Rubber Gloves will soon be able to pour one out for the indie-rock homies

By Sam Machkovech

Published on August 11, 2005

 Glove to get drunk: Four years ago, the Dallas Observer took a feature-length look at the trials and tribulations that befell Rubber Gloves before it finally opened in October 2000. A series of disagreements with city officials, building inspectors and zoning boards threatened to keep the Denton music club from ever seeing an official, city-approved debut, and the whole mess started when current owner Josh Baish sought a mere liquor license for the building he'd been leasing as a rehearsal space.

Fast forward to 2005, though, and something that seemed unthinkable during the years of applications and license troubles has finally come true--Rubber Gloves received its hard liquor license last week. Though the club has legally been allowed to serve beer and wine since its 2000 opening, this news comes at a high point for the club. After all, recent stage and bar expansion has made it easier to rock out and grab a beer, and the club's booking has caught up to Denton powerhouse Hailey's in the past year with touring acts such as MC Chris, The Dirty Projectors and Bobby Bare Jr. alongside consistent local draws such as [DARYL], Fishboy and the pAper chAse. Even better, the addition of liquor won't affect the club's all-ages policy (just don't wipe those X's off your hands, kids).

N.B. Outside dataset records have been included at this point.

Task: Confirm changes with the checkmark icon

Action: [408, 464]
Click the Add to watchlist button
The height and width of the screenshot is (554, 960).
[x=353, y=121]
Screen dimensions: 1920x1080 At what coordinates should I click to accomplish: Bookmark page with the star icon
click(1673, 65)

Baish says hard liquor will go on sale sometime between two weeks and two months from now. In addition, progress still hasn't been made on opening the venue's outdoor area (which was used for late '90s gigs before the venue sought official licenses) for the sake of larger-draw shows. "At some point, God willing, I would love to open that outdoor stage again," Baish says, though as long as Denton continues to demand the extra bathrooms, fire hydrants and other amenities that they are asking Baish to pay for, which he estimates would cost "around $100,000," the outdoor stage will remain closed. In the meantime, while we wait just a little longer for our vodka-soda order, we raise our big-ass, 32-ounce plastic cups of Miller High Life to the Gloves.